▶ **WORK INSTRUCTION**: Look for the line that has "Navigate to the Statistiques text label" in the material below; please repeat it and every line after it, exactly, up to and including the line that has "Task: Click portability", and nothing else.
==================================================
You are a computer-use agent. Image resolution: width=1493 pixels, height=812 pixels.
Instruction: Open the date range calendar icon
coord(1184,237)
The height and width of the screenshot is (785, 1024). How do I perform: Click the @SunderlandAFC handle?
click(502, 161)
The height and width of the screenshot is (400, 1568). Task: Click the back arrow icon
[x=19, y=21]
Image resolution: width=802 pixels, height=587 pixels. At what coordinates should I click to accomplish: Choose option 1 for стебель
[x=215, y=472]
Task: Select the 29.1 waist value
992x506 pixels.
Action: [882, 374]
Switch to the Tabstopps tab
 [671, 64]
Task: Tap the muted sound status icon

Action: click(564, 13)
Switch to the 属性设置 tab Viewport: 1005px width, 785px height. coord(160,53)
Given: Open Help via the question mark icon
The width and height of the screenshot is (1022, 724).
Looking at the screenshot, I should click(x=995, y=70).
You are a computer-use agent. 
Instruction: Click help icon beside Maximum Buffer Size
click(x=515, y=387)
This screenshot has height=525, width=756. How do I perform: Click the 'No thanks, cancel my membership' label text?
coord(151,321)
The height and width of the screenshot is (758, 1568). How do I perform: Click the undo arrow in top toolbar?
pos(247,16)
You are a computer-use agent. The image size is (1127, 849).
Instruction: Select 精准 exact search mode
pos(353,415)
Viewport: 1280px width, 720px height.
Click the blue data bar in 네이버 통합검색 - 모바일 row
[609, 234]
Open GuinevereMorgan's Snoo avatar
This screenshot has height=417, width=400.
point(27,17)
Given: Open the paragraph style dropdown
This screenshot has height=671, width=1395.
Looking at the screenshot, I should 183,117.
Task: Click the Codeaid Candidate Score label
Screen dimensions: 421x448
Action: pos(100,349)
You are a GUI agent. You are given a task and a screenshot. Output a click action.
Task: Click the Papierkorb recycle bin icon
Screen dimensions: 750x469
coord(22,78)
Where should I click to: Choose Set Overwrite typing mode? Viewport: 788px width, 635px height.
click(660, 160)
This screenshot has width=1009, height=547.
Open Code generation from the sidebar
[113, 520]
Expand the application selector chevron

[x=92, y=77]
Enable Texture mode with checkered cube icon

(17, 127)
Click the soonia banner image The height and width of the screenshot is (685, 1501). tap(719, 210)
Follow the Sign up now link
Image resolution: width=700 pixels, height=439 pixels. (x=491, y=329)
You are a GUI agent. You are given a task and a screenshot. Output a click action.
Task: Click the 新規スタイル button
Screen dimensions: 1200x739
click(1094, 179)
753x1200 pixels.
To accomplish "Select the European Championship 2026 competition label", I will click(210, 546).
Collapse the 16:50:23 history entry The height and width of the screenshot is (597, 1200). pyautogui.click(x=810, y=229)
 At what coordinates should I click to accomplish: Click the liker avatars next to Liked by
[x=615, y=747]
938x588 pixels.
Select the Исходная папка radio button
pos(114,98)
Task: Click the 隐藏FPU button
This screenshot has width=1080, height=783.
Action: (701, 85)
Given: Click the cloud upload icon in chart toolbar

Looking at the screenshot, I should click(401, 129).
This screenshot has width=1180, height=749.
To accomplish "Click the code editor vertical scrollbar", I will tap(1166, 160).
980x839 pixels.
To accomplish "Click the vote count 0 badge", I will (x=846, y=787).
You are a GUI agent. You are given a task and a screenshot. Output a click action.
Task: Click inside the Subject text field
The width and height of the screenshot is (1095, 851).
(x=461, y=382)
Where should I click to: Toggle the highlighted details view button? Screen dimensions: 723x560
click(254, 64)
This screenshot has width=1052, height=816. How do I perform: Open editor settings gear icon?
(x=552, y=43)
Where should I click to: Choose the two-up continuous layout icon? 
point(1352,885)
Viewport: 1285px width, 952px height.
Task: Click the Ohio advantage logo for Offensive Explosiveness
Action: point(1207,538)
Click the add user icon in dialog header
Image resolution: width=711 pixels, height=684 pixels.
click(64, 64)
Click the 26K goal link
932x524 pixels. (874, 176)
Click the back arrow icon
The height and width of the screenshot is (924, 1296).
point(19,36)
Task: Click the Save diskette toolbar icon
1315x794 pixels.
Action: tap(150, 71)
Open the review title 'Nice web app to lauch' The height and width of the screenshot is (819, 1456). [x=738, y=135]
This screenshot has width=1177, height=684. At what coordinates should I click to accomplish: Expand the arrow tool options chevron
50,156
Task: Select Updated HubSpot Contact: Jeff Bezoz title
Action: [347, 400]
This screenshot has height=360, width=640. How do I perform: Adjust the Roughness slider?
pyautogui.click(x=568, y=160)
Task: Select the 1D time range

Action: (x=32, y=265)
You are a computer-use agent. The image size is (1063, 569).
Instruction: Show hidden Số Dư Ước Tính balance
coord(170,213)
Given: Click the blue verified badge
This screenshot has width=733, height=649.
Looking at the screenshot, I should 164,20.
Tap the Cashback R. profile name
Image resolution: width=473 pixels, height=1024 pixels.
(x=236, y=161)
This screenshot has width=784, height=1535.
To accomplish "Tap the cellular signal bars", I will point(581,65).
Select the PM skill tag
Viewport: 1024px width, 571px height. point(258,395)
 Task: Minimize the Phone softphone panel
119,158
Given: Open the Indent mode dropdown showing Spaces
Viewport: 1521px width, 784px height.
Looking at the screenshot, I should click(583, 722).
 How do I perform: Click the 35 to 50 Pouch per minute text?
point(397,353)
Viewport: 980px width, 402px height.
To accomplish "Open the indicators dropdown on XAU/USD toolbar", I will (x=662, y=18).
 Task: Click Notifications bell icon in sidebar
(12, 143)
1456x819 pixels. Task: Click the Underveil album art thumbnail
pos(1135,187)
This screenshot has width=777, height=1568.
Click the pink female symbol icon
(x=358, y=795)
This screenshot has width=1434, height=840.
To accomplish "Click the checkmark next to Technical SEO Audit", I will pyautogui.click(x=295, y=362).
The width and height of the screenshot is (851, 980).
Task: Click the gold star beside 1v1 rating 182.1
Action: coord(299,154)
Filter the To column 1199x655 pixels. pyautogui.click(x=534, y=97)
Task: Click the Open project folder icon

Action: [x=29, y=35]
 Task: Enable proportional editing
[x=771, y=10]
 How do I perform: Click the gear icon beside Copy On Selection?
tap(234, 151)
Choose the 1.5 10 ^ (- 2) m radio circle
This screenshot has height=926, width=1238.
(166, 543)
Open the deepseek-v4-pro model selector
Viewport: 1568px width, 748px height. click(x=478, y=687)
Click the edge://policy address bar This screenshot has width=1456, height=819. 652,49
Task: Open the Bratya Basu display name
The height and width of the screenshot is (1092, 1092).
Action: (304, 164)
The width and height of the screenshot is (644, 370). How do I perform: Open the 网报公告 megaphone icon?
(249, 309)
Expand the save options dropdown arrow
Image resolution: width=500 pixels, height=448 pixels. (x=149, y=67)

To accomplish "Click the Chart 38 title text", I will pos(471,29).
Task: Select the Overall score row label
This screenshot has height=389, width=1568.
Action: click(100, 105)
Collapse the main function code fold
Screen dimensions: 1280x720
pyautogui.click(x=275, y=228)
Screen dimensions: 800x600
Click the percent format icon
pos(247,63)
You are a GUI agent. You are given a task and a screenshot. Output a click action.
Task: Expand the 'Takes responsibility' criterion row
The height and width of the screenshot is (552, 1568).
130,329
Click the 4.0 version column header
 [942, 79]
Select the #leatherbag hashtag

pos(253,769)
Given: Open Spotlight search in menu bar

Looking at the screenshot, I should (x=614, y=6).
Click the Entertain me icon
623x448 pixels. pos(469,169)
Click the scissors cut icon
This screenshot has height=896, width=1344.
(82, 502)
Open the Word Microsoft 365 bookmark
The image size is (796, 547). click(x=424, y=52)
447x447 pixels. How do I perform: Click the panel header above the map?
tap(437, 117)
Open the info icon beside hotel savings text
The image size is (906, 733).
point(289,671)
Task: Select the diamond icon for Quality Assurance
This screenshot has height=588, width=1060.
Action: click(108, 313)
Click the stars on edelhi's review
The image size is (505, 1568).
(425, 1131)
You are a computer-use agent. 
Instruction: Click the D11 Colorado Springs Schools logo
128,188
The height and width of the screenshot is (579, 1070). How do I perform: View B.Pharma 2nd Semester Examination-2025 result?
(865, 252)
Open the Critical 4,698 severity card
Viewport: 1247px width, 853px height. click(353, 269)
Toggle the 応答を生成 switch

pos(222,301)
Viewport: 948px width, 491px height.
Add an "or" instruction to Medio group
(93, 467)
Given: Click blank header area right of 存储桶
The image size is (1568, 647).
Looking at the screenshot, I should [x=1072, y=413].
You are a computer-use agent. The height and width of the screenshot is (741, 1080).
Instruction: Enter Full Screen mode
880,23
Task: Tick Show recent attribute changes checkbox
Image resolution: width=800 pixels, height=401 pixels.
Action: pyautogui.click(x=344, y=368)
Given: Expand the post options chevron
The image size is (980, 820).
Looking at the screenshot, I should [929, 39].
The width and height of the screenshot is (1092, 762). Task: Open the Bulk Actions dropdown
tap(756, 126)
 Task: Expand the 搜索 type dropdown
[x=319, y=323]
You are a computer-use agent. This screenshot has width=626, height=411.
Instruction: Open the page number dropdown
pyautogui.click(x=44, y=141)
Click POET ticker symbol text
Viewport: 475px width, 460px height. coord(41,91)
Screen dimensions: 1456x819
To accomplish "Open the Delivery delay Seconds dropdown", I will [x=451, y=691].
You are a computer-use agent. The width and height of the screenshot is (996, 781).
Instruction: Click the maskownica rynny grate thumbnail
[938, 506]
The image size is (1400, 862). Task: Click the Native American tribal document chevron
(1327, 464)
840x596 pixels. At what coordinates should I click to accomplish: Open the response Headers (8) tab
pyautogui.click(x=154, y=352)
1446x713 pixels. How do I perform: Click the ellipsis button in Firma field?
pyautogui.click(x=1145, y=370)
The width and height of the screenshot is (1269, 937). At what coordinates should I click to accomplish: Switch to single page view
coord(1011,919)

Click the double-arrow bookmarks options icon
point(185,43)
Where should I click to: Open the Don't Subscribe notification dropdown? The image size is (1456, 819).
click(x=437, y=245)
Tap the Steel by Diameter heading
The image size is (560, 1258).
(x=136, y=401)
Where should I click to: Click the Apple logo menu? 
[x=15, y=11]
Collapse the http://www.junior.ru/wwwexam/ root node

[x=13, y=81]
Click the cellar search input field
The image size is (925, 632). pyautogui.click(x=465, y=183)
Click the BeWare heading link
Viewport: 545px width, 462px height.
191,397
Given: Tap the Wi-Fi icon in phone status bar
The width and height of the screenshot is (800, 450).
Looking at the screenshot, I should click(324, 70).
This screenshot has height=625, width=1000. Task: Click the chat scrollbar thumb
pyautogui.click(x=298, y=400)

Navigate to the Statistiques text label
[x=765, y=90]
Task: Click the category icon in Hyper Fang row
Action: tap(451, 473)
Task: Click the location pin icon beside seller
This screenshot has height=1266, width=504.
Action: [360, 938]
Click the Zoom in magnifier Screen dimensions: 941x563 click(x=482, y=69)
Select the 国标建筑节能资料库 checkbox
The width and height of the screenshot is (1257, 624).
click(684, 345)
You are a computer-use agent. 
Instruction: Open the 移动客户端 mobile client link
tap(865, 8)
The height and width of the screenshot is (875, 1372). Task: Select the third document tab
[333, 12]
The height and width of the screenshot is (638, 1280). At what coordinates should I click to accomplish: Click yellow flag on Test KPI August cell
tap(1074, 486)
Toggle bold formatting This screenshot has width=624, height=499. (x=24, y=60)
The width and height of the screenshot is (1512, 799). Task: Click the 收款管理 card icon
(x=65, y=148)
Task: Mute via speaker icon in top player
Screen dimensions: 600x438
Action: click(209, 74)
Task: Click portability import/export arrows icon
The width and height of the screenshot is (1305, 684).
==================================================
▶ **SOLUTION TO THE EXERCISE**:
Navigate to the Statistiques text label
[x=765, y=90]
Task: Click the category icon in Hyper Fang row
Action: tap(451, 473)
Task: Click the location pin icon beside seller
This screenshot has height=1266, width=504.
Action: [360, 938]
Click the Zoom in magnifier Screen dimensions: 941x563 click(x=482, y=69)
Select the 国标建筑节能资料库 checkbox
The width and height of the screenshot is (1257, 624).
click(684, 345)
You are a computer-use agent. 
Instruction: Open the 移动客户端 mobile client link
tap(865, 8)
The height and width of the screenshot is (875, 1372). Task: Select the third document tab
[333, 12]
The height and width of the screenshot is (638, 1280). At what coordinates should I click to accomplish: Click yellow flag on Test KPI August cell
tap(1074, 486)
Toggle bold formatting This screenshot has width=624, height=499. (x=24, y=60)
The width and height of the screenshot is (1512, 799). Task: Click the 收款管理 card icon
(x=65, y=148)
Task: Mute via speaker icon in top player
Screen dimensions: 600x438
Action: click(209, 74)
Task: Click portability import/export arrows icon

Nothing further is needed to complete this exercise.